Dataset records:
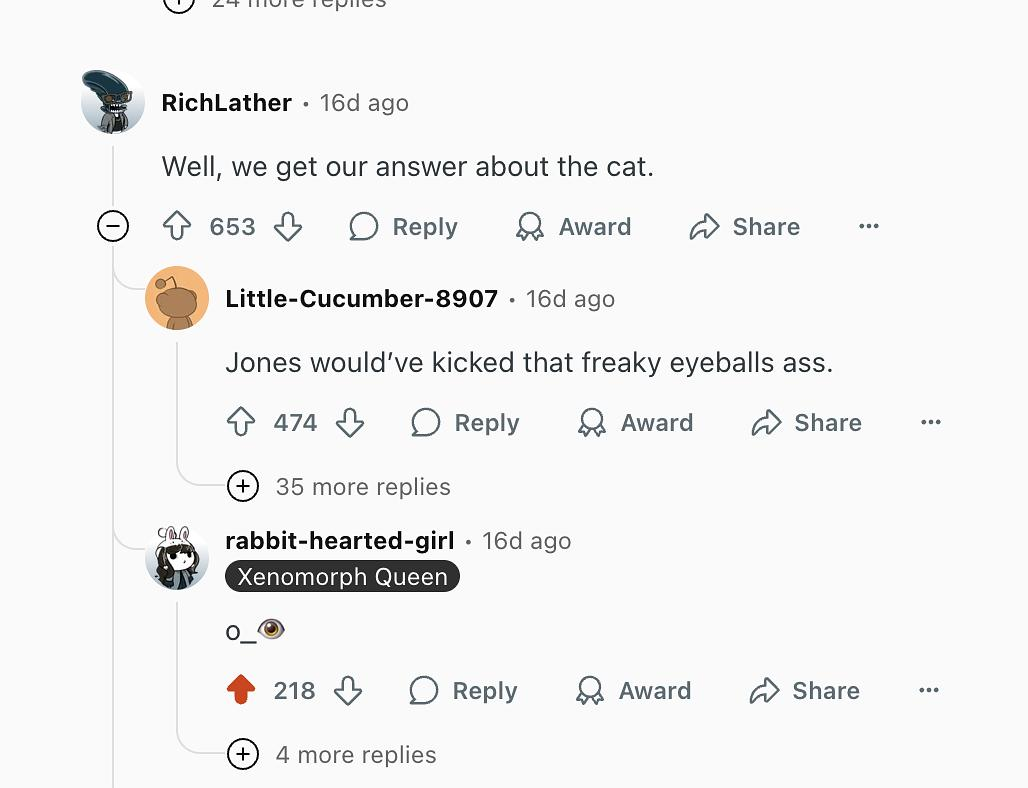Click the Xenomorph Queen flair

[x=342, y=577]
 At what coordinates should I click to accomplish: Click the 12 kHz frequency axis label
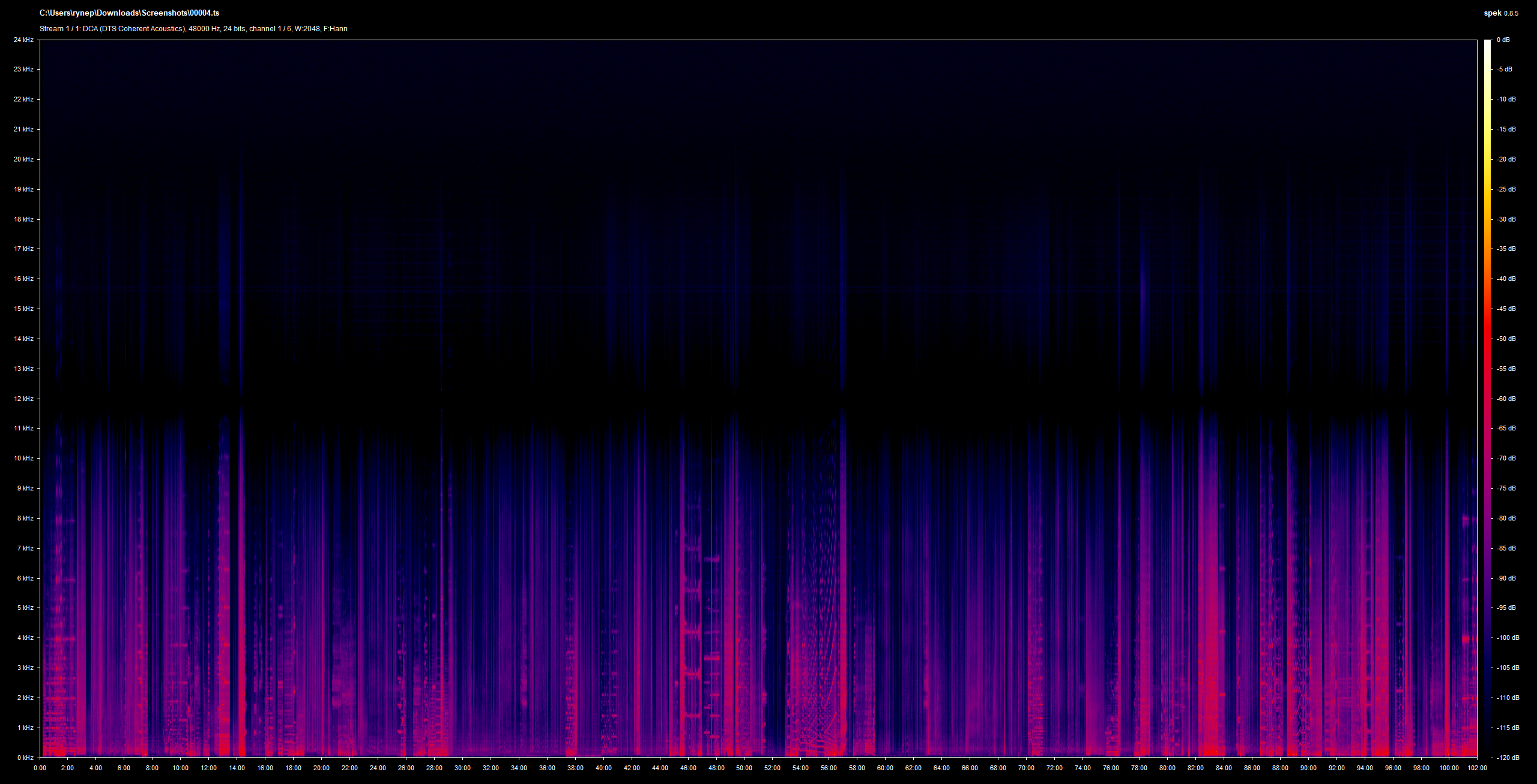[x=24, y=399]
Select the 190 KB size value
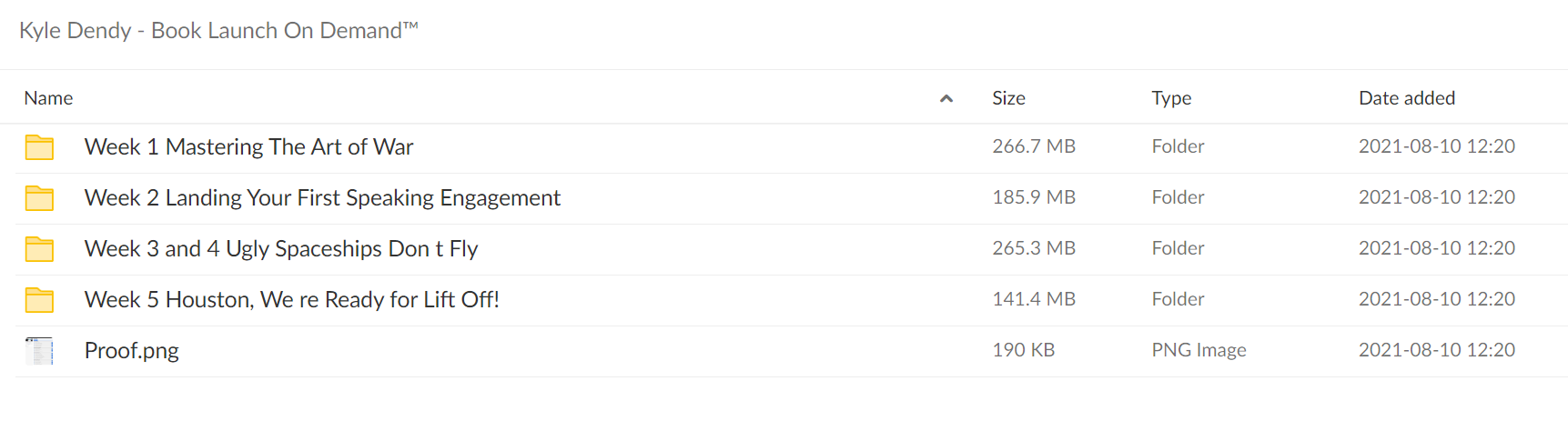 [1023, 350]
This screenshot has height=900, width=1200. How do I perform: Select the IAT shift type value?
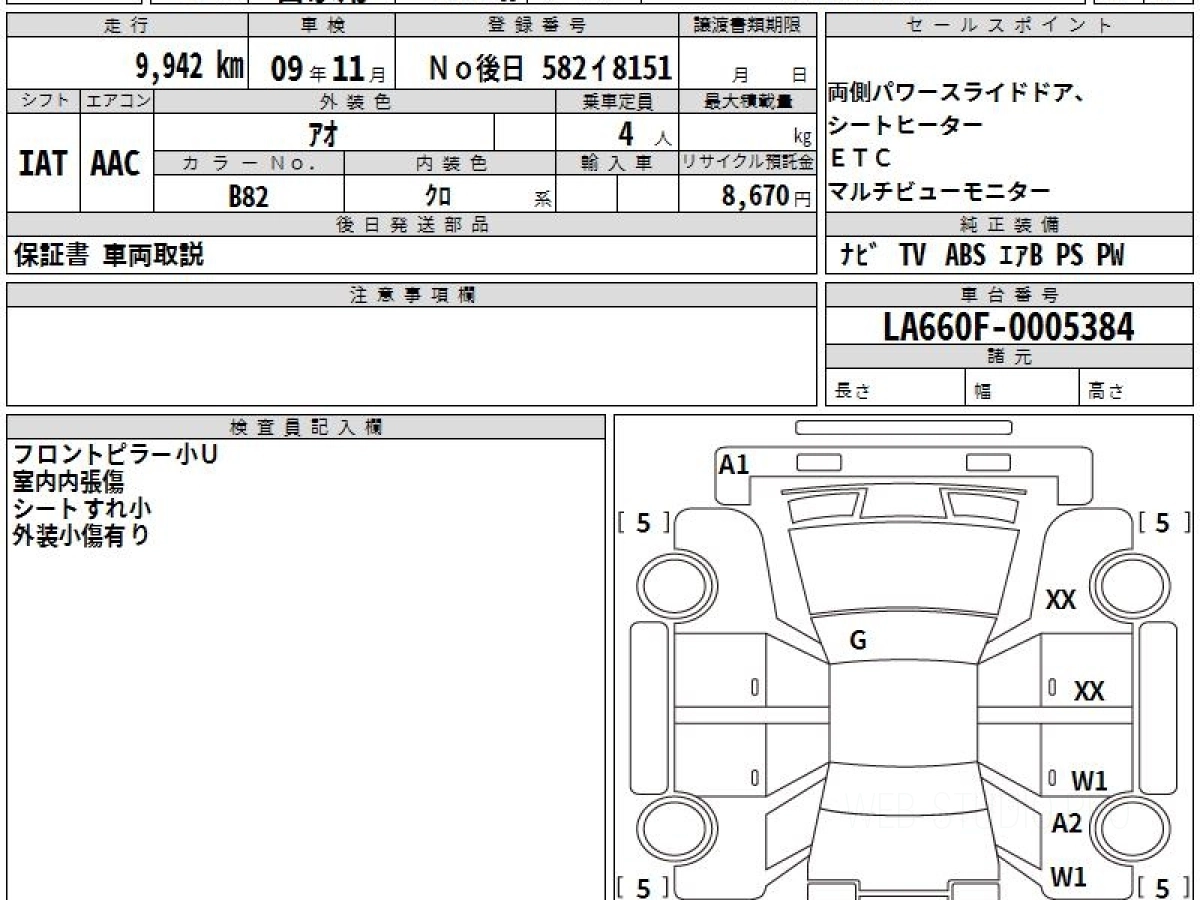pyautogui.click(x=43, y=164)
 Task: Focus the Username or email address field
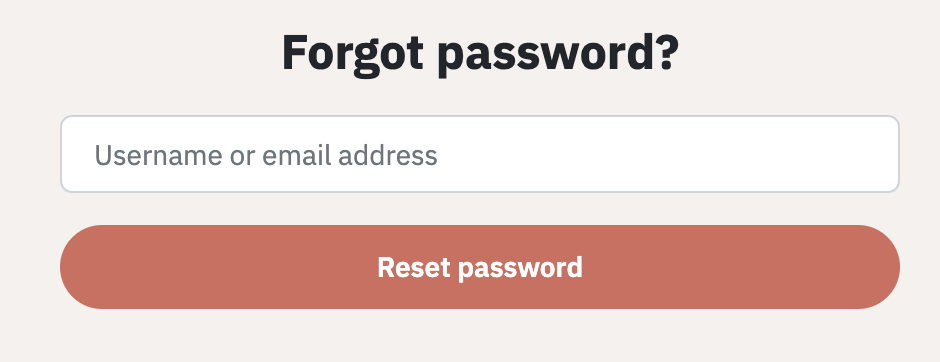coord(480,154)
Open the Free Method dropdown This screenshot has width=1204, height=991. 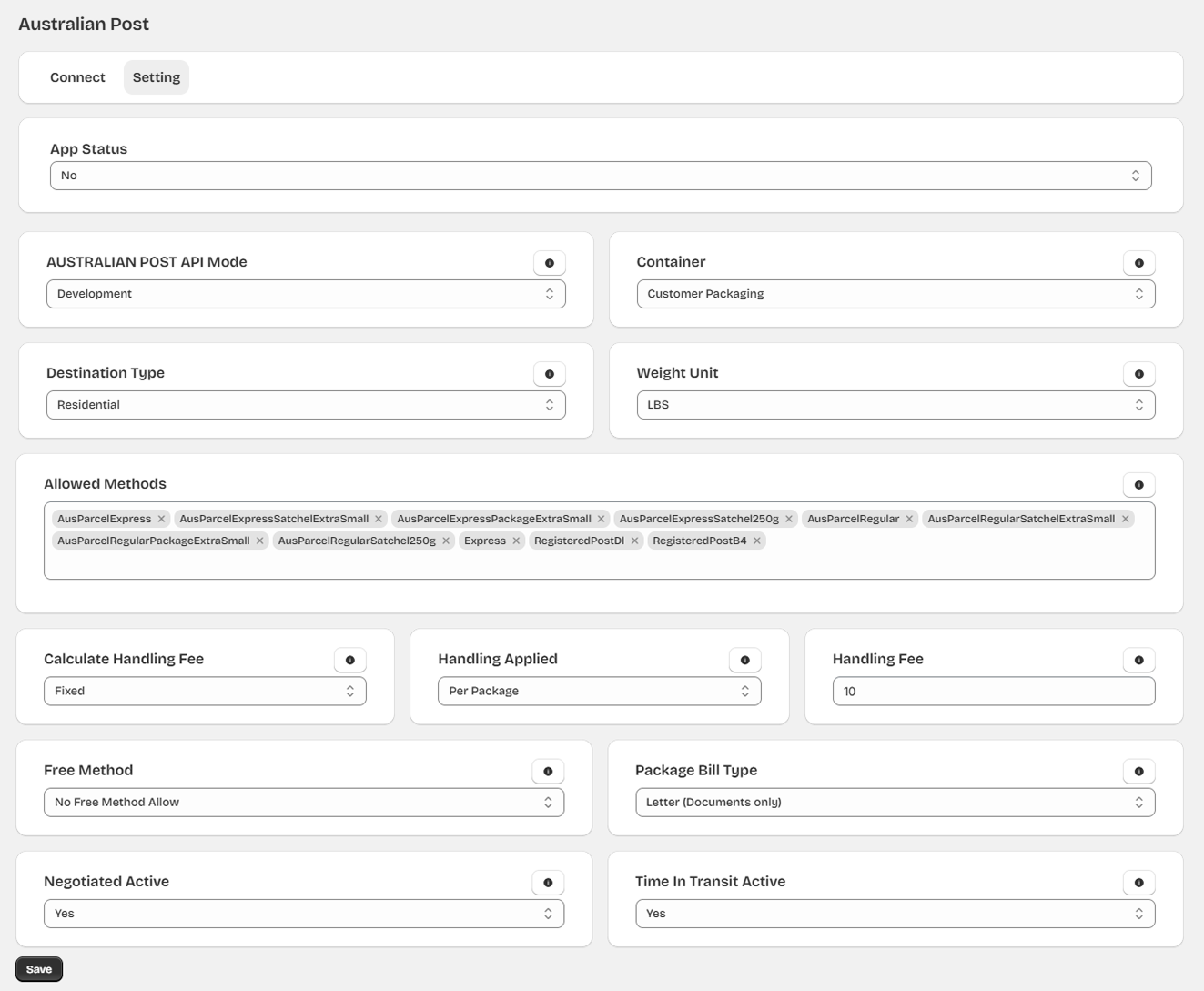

WRITTEN INSTRUCTION |
Turn each line of the data above into a string in a JSON list, skipping blank lines and leaving out the pictures.

FINAL RESULT |
[
  "Click the Xenomorph Queen flair",
  "[x=342, y=577]",
  " At what coordinates should I click to accomplish: Click the 12 kHz frequency axis label",
  "[x=24, y=399]",
  "Select the 190 KB size value",
  " [1023, 350]",
  "This screenshot has height=900, width=1200. How do I perform: Select the IAT shift type value?",
  "pyautogui.click(x=43, y=164)",
  " Task: Focus the Username or email address field",
  "coord(480,154)",
  "Open the Free Method dropdown This screenshot has width=1204, height=991. "
]